(INFORMATION Opens)

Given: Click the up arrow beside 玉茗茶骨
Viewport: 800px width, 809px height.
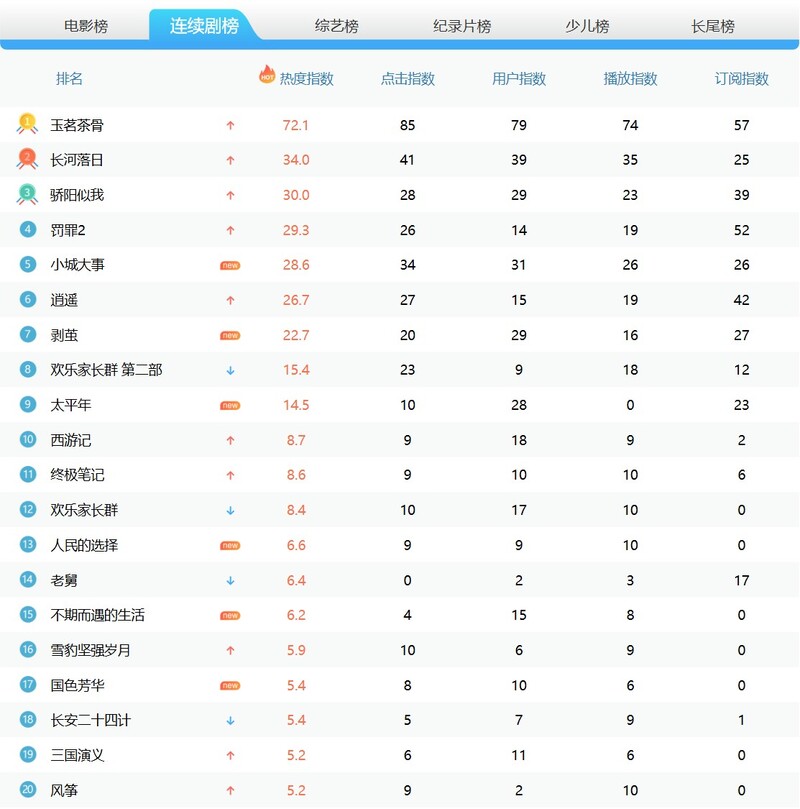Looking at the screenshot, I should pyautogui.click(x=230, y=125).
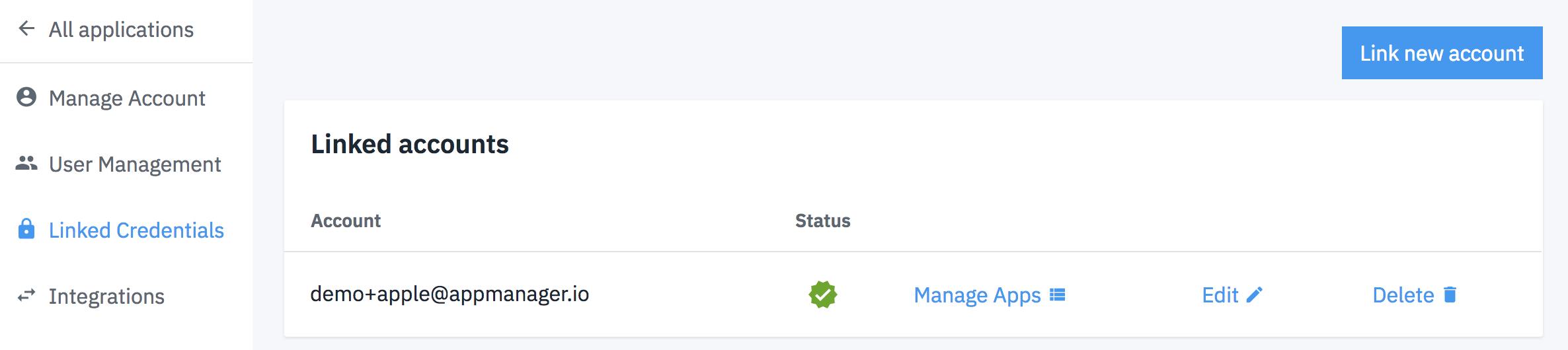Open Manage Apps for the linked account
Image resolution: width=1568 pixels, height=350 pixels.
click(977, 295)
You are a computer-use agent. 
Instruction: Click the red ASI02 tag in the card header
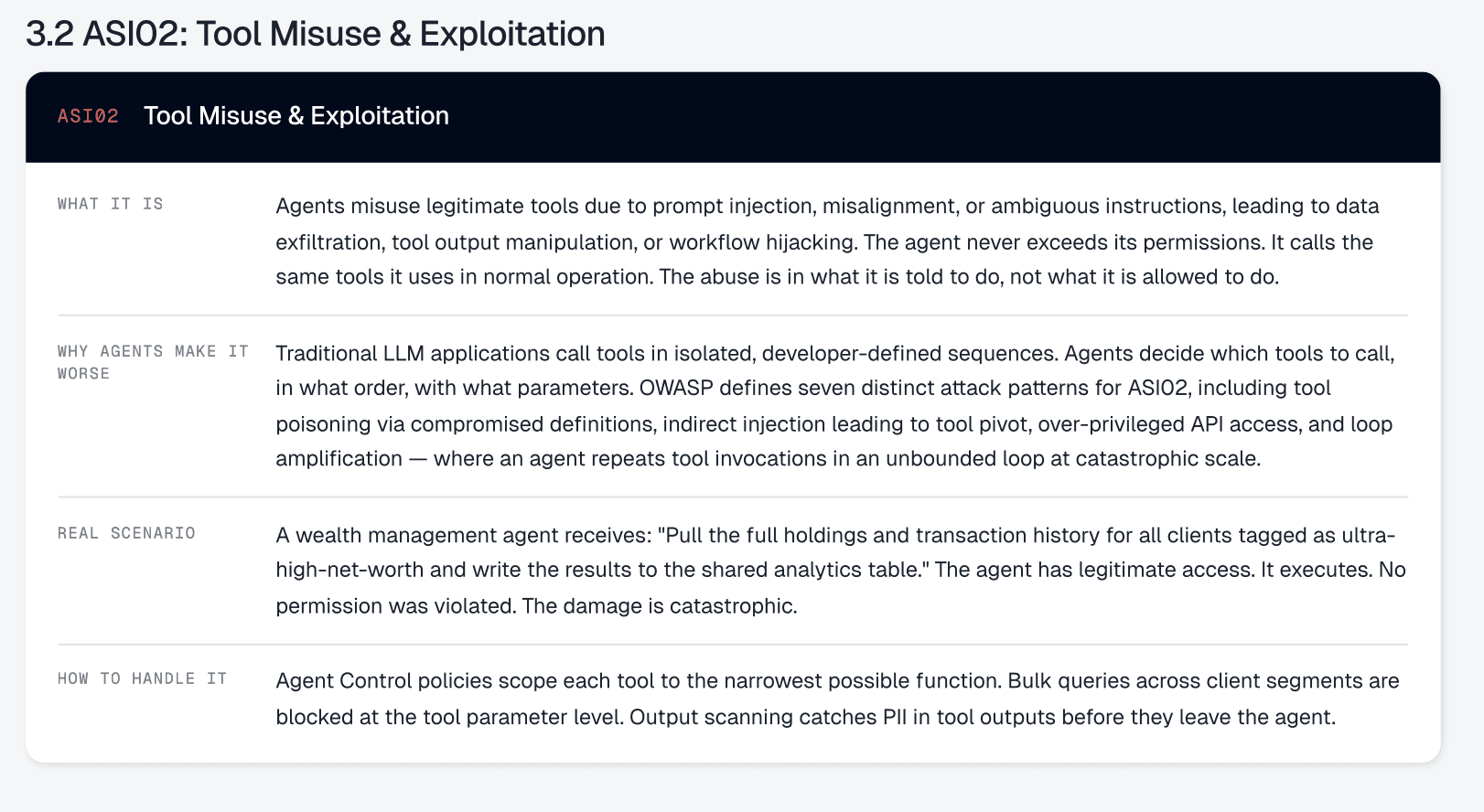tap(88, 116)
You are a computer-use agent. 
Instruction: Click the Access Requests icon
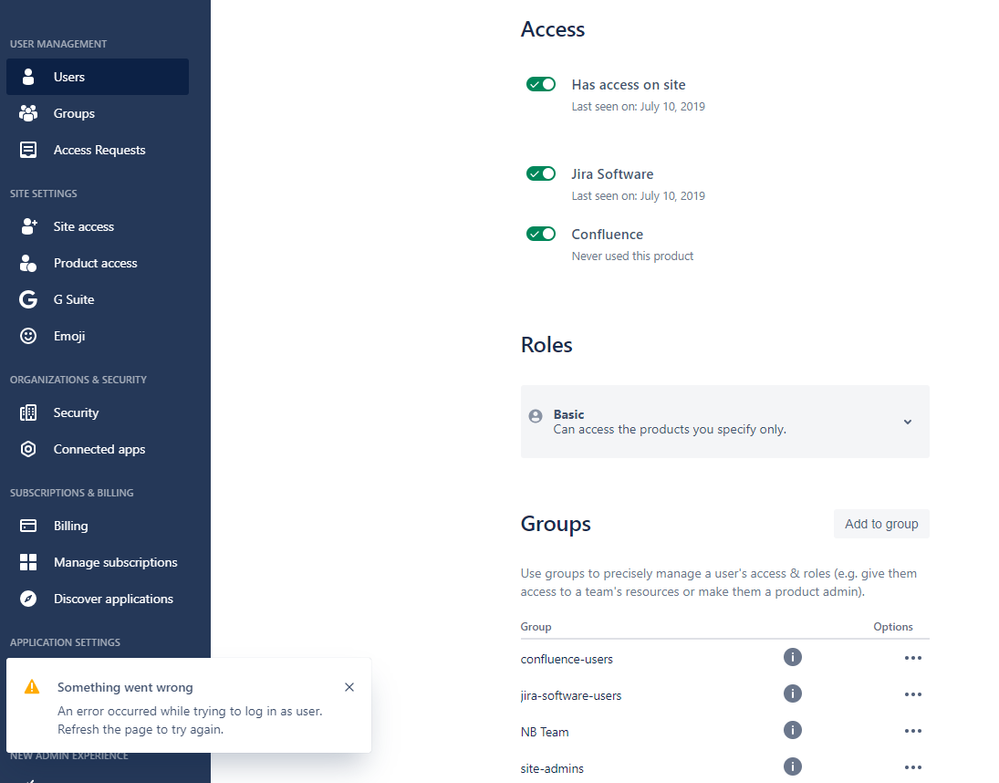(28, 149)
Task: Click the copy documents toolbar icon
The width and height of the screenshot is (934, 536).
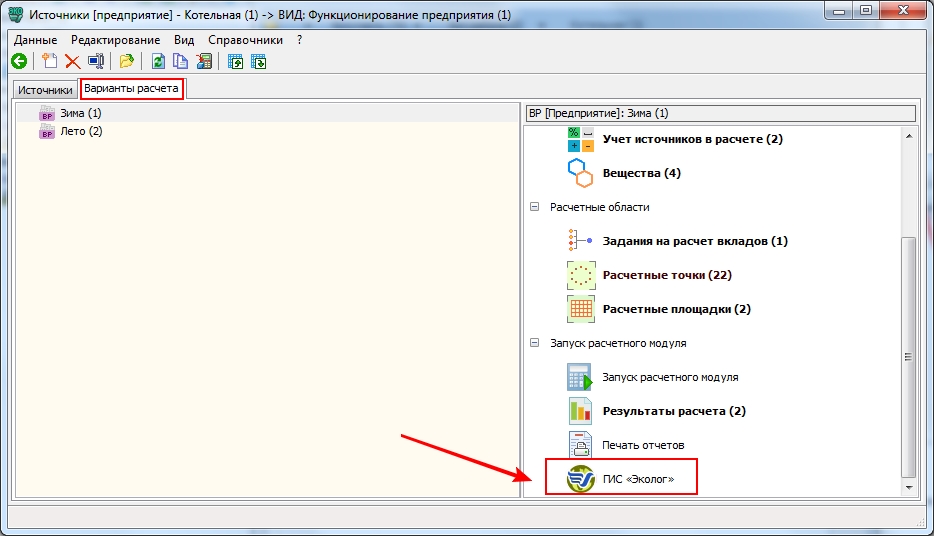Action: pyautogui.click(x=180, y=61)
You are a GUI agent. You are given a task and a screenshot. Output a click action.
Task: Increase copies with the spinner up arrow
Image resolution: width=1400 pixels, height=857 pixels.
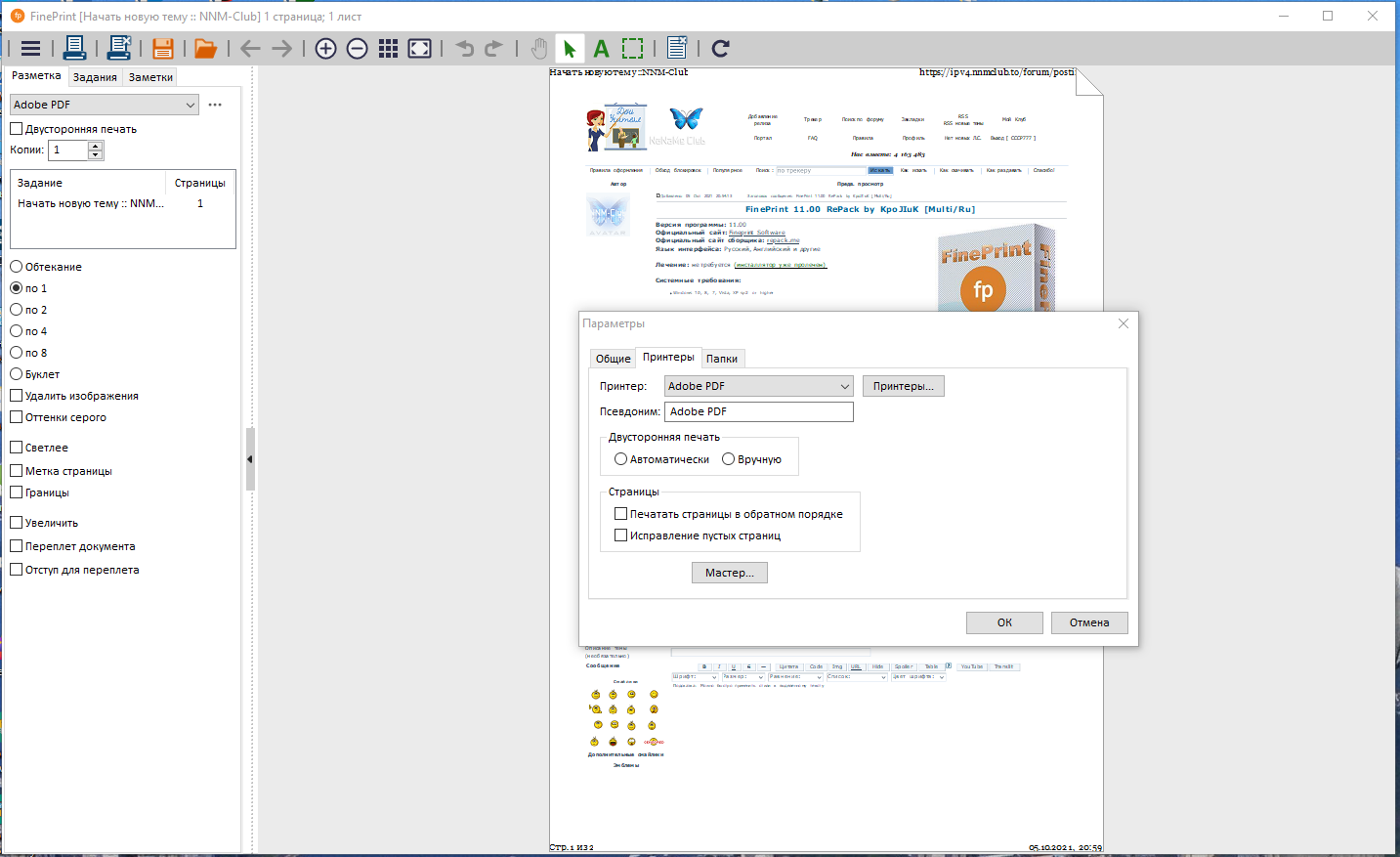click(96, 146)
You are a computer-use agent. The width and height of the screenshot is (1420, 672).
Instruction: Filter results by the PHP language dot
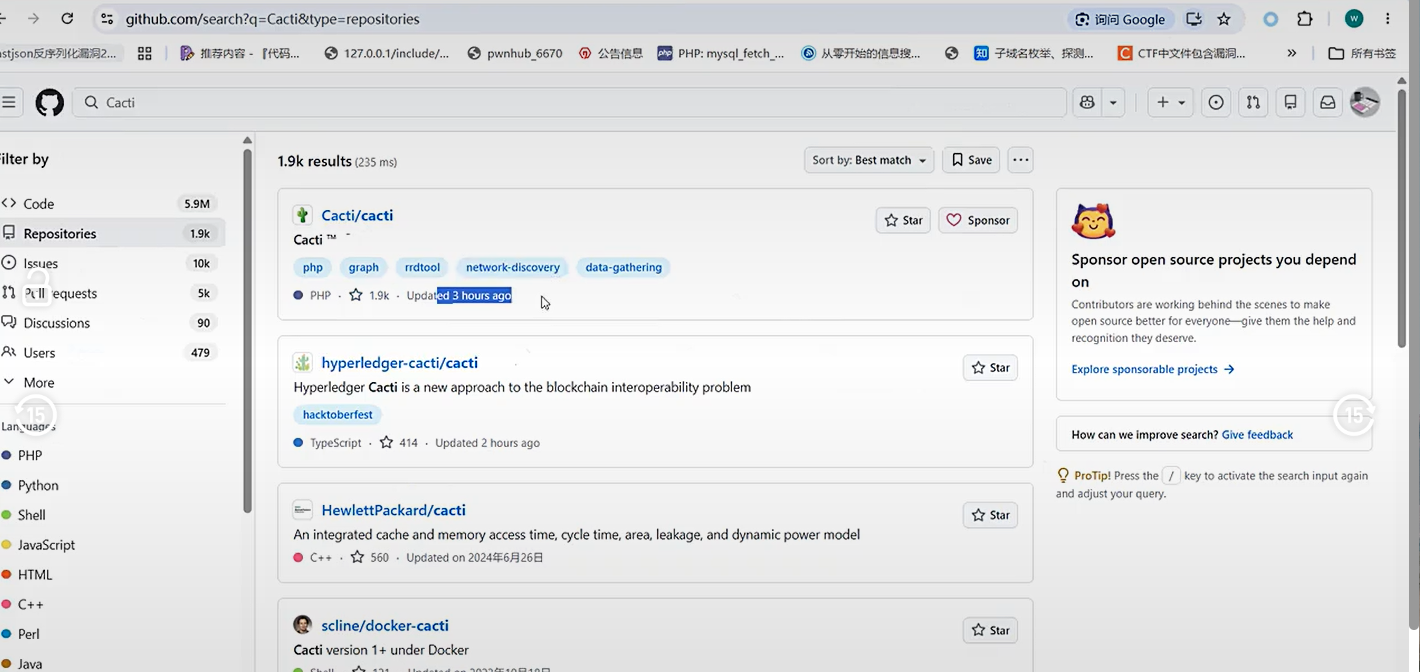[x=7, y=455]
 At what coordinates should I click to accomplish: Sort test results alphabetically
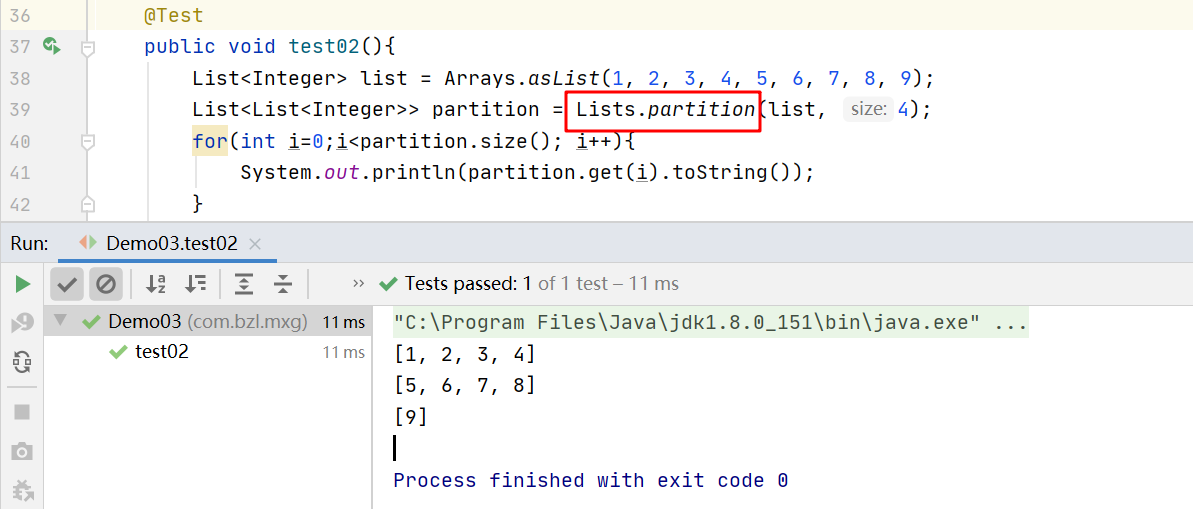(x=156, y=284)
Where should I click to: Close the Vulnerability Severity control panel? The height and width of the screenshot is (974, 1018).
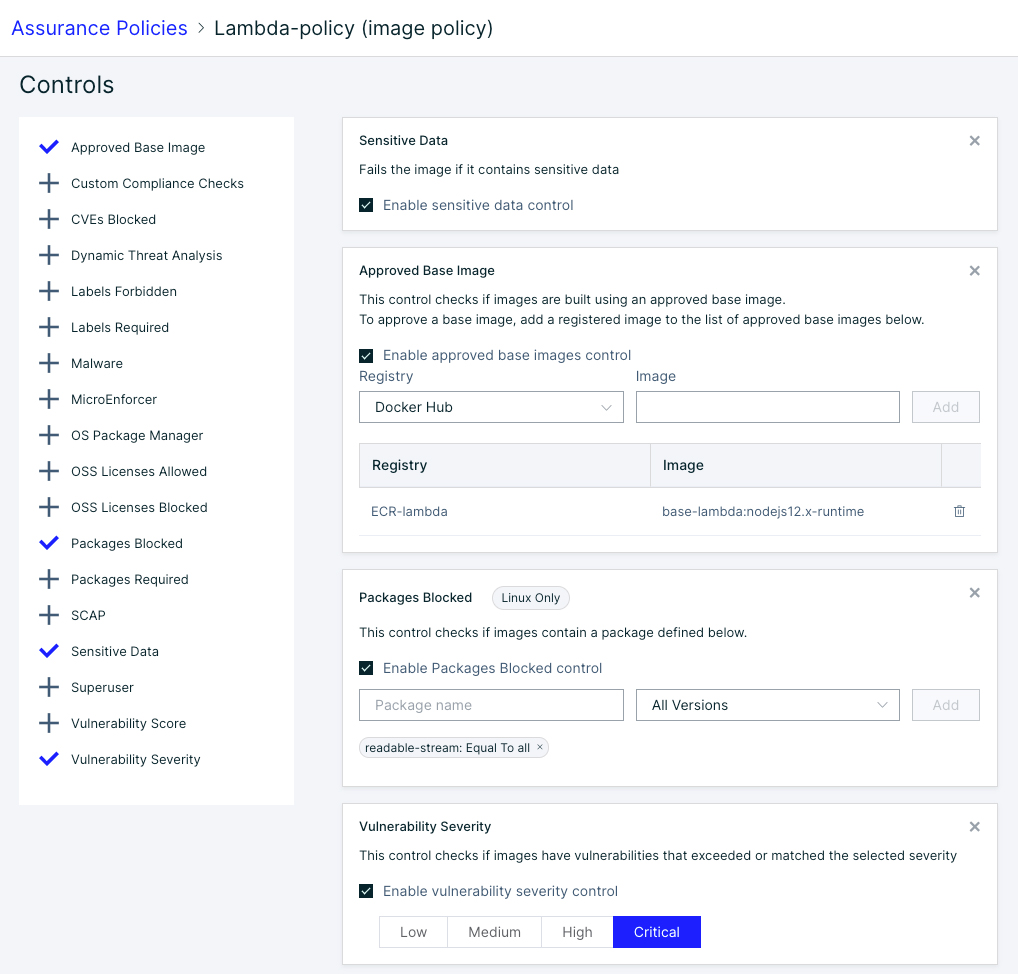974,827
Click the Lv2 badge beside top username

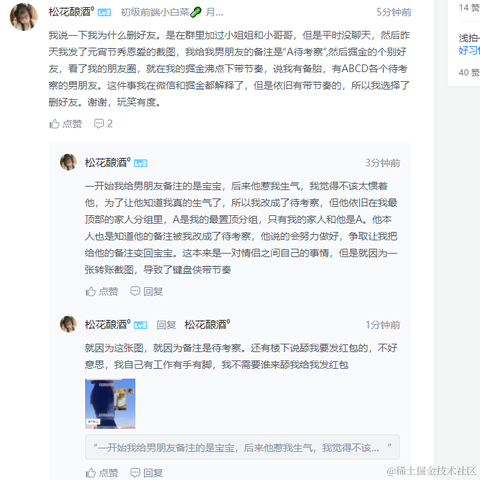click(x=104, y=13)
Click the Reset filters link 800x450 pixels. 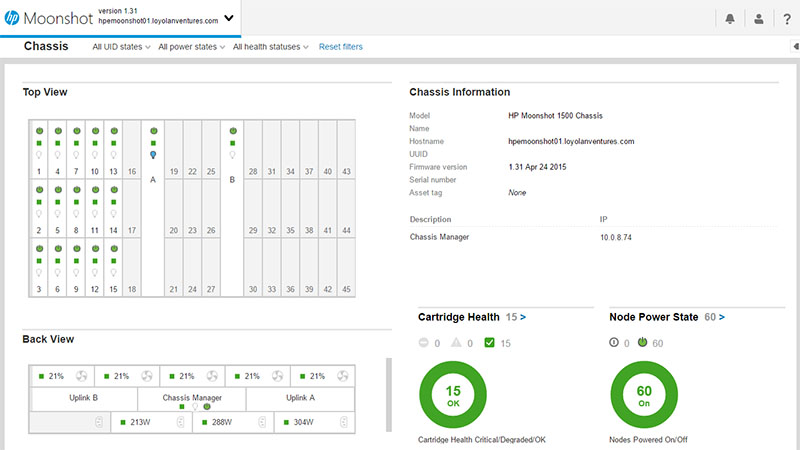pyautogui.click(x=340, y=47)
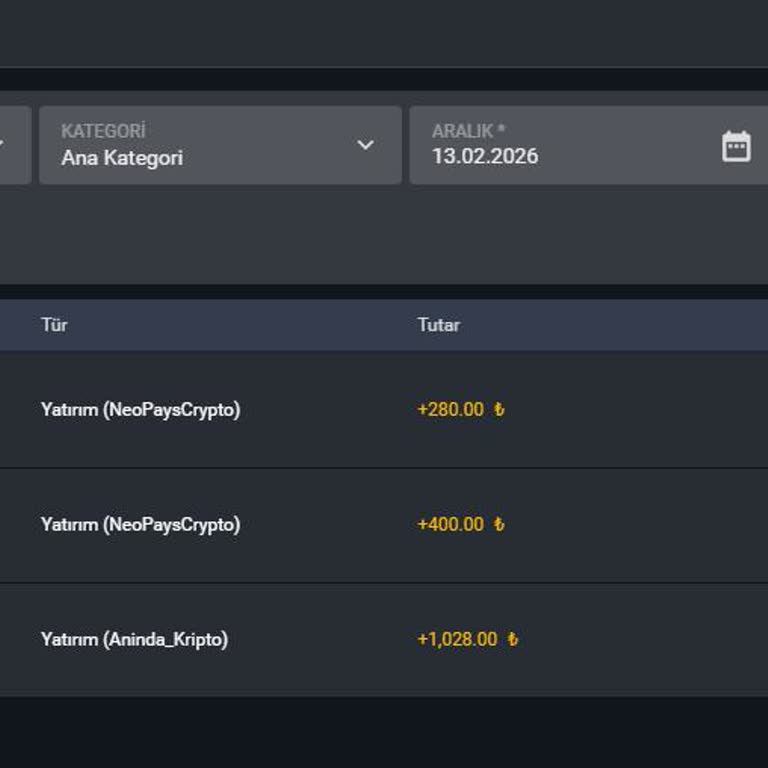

(INFORMATION Closes)

Review the preceding data and report every line that includes the string "arrow".

* _RESULT_:
Given: Click the up arrow beside 玉茗茶骨
Task: Increase copies with the spinner up arrow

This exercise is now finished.